While rumours of a trade deal have amplified this week, many senior industry figures remain concerned food supplies are set to be tight in January regardless. “I can’t see any other possibility than food shortages,” said one industry executive, echoing Tesco’s chairman John Allan last month who warned there could be fresh food shortages for up to “a few months”.
Despite regular meetings between Defra officials and food representatives, Shane Brennan, CEO of the Cold Chain Federation, believes “there is still a pretty high level of complacency” within government.

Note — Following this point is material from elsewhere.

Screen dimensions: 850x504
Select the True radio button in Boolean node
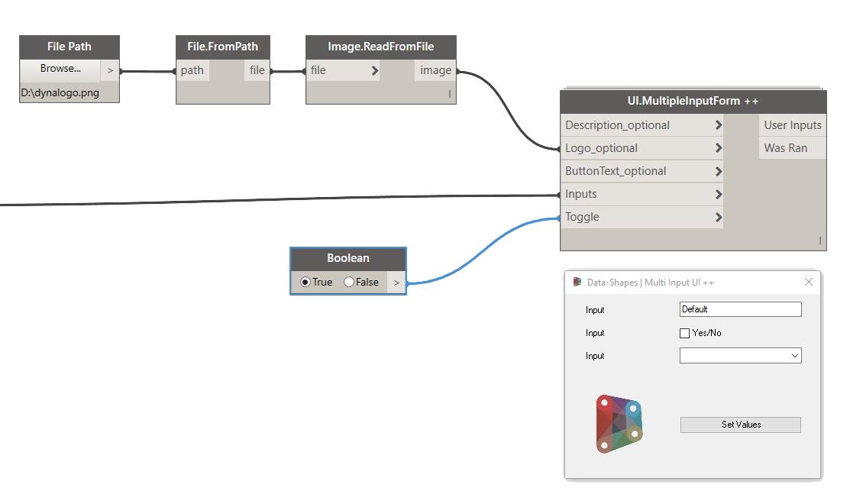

“I don’t think they are really able to conceptualise exactly how the interruptions will play out in terms of the impact on consumers,” he said. “No one’s going to starve, there won’t be empty shelves. But there will be products missing and there will be inflationary pressure on prices.”
A Defra spokesman said the government is supporting the food industry in its “preparations for a range of scenarios” and will continue to work closely with it “to ensure people across the country have the food and supplies they need”.
This week the Department for Education advised schools to purchase long-life products as part of preparations for “possible changes to their food supply chain from 1 January 2021”.
Yeah, imagine it, the NHS would have had the PPE we needed in stock the day the virus his our shores instead of being told we would have to wait until April for the money to buy it (by which time it was sold out globally as every other first world country had put their orders in). The first lockdown wouldn't have been delayed by two weeks resulting in an extra 10k deaths all because the government refused to listen to the science or any medical experts. The lockdown wouldn't have been ended early just because things looked fine in London despite the ripples still colliding elsewhere in the country.
Absolute chaos...
Well the NHS has been exposed as truly awful during this covid bug that's going around, the sooner it's privatised properly the better. I feel sorry for the government puppets that used to clap for it on their doorsteps, don't see it any more though do you. People know now how bad the NHS really is, no wonder the private healthcare industry is booming.
But in better news looks like we are finally getting somewhere with brexit, I hope Barnier, like Boris, is as good as his word.
EU threatens to pull out of Brexit talks if UK refuses to compromise
https://www.theguardian.com/politics...al-brexit-deal
Maybe just 48 hours to go until free, fingers x and tick tock...
The NHS is in the position it is in right now due to a decade of the Tories cutting its budget year after year and supply contracts being given to friends and family of the cabinet, regardless of actual ability to supply.
Have fun paying 5 grand up front for a broken arm. Or just move to America, it's clear you want to live somewhere like the USA anyway.
When challenging a Kzin, a simple scream of rage is sufficient. You scream and you leap.